Calvary Hospital announced that they have been selected among five recipients of the Hospice Foundation of America’s (HFA) first grants program. The $5,000 grant from HFA will provide critical support to Calvary’s year-round bereavement programs for school-age and teenage children, and to Camp Courageous, the Hospital’s innovative summer camp for children ages 6 through 18. The camp, which will mark its 12th session in July 2009, is open to participants of the Hospital’s children’s and teen bereavement support programs.
“In these challenging economic times, HFA is pleased to offer support to programs that are doing such vital work to support grieving young people,” said Amy Tucci, president and CEO of Hospice Foundation of America. “More than 300 organizations submitted requests for this new funding endeavor, and our grants panel was impressed by the excellent programs across the country that exist to help children and adolescents at this critical time in their lives.”
“For 20 years, Calvary’s bereavement groups have supported thousands of adults and children at a very difficult time in their lives,” said Frank A. Calamari, president and CEO. “We are grateful for HFA’s support of our efforts to help young people, many of who may have few other options in dealing with the loss of loved ones.”
In the New York metropolitan area, and especially in the Bronx and lower Westchester, Calvary has established itself as a resource for grieving families by offering free bereavement support groups for adults, children, and teens, as well as referrals for additional support as needed.
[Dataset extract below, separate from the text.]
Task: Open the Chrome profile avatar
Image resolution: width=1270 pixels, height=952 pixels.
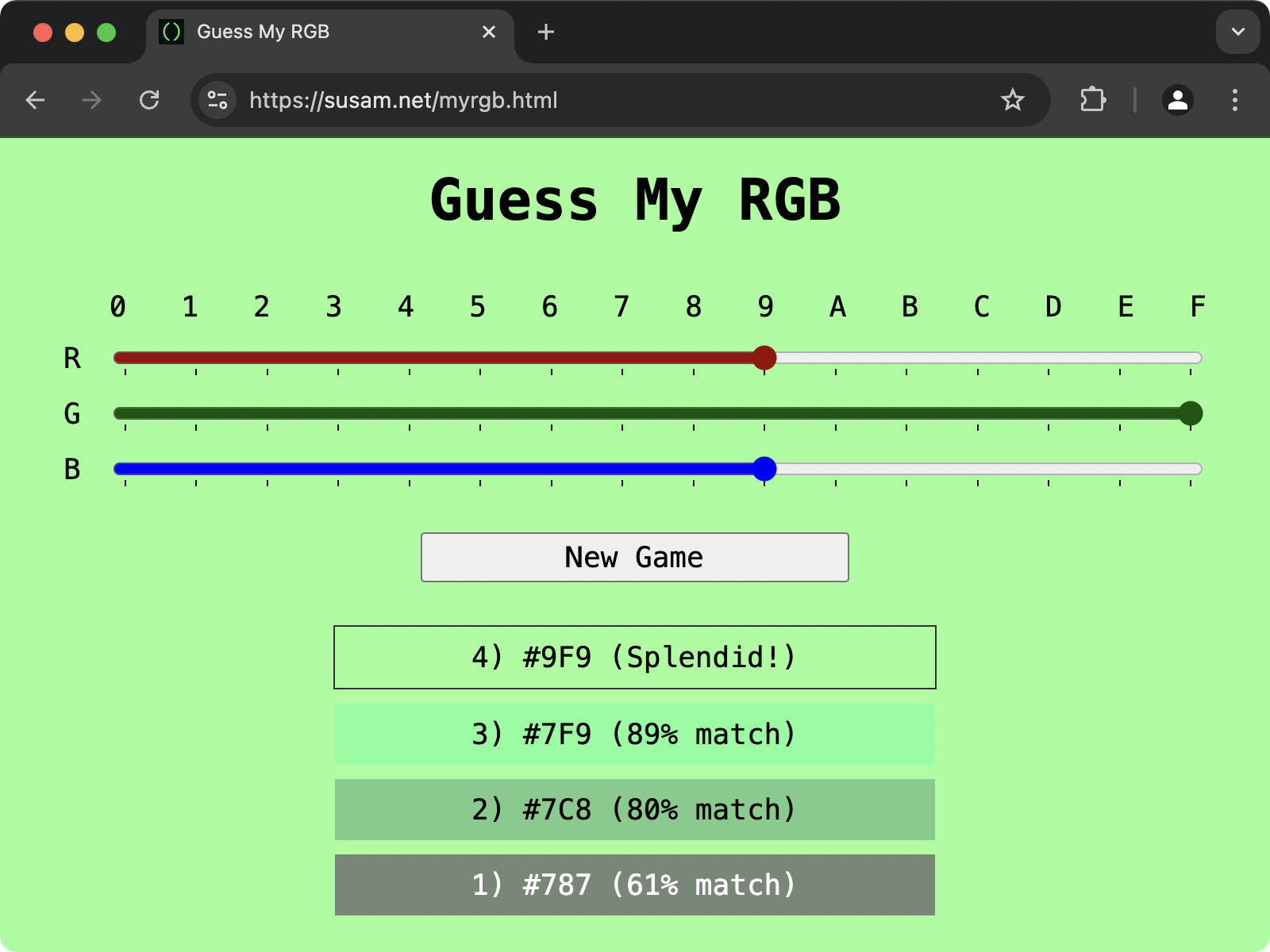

Calvary support groups are available to anyone who has lost a loved one, whether or not they had a connection to the Hospital. Many are from the larger community, and have lost loved ones to illness, accident, or violence. “Precious Moments” is Calvary’s bereavement program for young children aged 6 to 11 years. It also offers teen bereavement support for 12- to 18-year-olds. To date, Calvary’s youth bereavement support groups have helped hundreds of children come to terms with grief.